I want to know how to open specific screen in my app , when some qrcode read from my mobile camera ,and that qrcode contains, a url (my website link) + some parameter. currently I can only open home page of my app, when i try to read qrcode through mobile camera. How can i read the parameter from the url? Please do reply it's urgent
I have tried this
onOpenUrl: {
console.log("onOpenUrl:", url);
var urlInfo = AppFramework.urlInfo(url);
if (!urlInfo.host.length) {
console.log("onOpenUrl parameters:", JSON.stringify(urlInfo.queryParameters, undefined, 2));
}
}
urlInfo is blank and "onOpenUrl parameters:" consoles undefind
What does the console.log say? Is it the expected URL? If yes, the rest is just processing the URL object.

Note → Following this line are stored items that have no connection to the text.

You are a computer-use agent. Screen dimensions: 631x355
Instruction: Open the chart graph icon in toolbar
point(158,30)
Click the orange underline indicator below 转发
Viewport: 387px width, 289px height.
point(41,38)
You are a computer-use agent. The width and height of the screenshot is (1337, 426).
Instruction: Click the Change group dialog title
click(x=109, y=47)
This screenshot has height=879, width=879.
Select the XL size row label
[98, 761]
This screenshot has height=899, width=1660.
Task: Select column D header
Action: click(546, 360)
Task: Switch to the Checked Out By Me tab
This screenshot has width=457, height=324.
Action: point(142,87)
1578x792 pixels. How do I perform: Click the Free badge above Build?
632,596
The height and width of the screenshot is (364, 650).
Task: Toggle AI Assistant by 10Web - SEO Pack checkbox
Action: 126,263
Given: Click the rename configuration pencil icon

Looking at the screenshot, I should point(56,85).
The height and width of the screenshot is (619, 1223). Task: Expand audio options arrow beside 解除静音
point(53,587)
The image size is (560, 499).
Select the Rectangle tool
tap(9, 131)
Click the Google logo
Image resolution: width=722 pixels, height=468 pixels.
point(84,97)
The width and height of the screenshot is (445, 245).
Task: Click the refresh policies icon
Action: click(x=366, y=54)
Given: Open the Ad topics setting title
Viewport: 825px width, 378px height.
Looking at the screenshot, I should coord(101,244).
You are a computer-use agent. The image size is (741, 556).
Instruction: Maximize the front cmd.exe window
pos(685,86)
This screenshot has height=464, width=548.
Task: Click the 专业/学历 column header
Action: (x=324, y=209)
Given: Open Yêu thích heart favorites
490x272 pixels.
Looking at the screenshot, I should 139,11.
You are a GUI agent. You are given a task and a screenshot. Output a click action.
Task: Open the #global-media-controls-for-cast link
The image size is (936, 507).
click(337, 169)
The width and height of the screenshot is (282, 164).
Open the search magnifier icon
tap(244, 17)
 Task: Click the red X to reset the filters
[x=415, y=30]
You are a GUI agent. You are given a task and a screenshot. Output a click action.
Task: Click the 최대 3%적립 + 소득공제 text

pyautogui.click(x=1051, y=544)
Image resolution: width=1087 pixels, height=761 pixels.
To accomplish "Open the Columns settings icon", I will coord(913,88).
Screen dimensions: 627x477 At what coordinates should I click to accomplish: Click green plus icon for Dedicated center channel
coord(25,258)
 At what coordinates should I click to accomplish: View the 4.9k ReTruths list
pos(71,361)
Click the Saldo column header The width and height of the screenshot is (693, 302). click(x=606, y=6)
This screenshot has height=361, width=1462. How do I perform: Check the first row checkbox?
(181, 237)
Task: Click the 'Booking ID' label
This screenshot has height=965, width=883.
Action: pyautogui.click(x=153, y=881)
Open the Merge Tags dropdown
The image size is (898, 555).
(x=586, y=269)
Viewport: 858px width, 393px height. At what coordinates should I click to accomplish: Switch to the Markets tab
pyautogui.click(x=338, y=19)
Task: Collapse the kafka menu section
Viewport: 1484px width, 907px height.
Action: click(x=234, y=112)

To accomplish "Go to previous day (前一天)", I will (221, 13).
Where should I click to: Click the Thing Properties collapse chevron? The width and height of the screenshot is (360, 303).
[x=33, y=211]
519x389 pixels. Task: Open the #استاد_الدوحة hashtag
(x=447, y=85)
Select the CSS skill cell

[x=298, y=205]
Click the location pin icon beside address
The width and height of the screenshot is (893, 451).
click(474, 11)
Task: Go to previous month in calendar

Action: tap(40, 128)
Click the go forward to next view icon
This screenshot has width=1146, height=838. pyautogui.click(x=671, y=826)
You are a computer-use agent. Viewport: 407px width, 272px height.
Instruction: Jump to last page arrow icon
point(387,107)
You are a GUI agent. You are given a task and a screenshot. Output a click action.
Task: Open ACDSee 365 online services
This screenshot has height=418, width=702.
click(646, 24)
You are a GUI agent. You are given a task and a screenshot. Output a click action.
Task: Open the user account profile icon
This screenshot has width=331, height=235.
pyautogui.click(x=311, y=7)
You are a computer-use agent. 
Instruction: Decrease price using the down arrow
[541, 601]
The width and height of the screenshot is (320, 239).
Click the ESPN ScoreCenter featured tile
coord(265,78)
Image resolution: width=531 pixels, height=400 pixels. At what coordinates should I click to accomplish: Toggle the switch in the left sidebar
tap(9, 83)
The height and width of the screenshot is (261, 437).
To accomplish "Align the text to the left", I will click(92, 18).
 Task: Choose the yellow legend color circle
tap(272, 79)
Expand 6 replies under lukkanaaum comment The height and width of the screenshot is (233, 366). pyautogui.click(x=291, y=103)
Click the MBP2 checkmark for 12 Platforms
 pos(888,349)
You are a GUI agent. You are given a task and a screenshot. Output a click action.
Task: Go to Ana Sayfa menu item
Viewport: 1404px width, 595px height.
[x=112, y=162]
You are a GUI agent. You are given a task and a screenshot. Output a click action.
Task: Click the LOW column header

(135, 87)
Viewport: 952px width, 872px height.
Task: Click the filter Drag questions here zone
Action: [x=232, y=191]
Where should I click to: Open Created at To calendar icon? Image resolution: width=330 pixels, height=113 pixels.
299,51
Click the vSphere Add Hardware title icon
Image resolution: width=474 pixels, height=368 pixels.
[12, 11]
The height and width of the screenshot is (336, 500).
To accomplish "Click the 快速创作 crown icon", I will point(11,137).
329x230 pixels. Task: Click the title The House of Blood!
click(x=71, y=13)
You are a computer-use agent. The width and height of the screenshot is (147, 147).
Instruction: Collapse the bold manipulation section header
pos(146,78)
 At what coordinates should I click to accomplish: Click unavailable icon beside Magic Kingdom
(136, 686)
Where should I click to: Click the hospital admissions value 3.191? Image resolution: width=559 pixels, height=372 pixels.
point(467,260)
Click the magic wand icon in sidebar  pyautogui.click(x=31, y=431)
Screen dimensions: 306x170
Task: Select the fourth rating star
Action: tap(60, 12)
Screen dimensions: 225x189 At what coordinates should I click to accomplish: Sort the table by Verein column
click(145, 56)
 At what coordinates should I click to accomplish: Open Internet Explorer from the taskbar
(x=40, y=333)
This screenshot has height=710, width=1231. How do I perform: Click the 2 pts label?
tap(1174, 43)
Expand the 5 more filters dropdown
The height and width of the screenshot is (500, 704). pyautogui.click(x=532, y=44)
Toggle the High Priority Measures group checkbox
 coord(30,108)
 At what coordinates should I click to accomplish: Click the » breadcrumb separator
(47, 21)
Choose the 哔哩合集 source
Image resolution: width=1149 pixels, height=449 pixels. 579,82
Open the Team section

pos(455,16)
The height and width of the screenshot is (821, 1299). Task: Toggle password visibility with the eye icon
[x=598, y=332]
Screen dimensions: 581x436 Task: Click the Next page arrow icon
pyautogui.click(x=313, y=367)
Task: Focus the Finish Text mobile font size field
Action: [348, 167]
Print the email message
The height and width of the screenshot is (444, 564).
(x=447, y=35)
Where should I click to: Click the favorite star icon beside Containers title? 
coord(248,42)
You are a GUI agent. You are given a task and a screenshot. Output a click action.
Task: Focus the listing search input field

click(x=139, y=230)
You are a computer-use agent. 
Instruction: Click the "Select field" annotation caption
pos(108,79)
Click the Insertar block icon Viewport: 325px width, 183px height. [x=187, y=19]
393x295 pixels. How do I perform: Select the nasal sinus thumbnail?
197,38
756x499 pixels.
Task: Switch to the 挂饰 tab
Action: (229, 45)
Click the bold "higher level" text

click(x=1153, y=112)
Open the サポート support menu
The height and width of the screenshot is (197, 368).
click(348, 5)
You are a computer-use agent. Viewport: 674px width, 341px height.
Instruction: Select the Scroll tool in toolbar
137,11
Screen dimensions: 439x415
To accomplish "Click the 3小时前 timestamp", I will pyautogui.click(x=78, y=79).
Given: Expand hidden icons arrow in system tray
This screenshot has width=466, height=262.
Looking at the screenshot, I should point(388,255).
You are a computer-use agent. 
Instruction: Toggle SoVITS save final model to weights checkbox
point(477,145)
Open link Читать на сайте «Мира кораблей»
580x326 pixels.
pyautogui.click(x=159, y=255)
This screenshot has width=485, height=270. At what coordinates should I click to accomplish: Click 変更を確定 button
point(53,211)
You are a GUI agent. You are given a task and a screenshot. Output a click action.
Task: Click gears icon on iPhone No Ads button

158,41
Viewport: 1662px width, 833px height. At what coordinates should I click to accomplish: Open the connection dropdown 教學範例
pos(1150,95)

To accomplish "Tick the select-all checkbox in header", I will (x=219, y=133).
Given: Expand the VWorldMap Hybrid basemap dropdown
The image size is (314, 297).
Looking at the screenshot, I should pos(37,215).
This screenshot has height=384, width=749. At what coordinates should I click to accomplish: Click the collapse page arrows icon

Your code looks correct and it is very similar to the sample, you can also look at the example of this on Survey123 template source code, Survey123/template/SurveyApp.qml around line 219, onOpenUrl signal. I am using Survey123 3.11 and AppStudio 4.4
Thank you,
Erwin
@ErwinSoekianto Thanks for your reply. And I'm getting the expected url, but when I'm trying to split the parameter from the url then it's not working.
can you suggest me how to get separate the parameter from the url and then redirect to next page
onOpenUrl: {
console.log("Open url is:"+url)//suppose the url contains
"https://www.arcgis.com/home/index.html+refno=12345"
var ref_no= url.split('=')[1]; //to grab my required parameter which is 12345
console.log("REF No Returns:"+ref_no)// it prints nothing total blank
StackView.push("new_page.qml");
}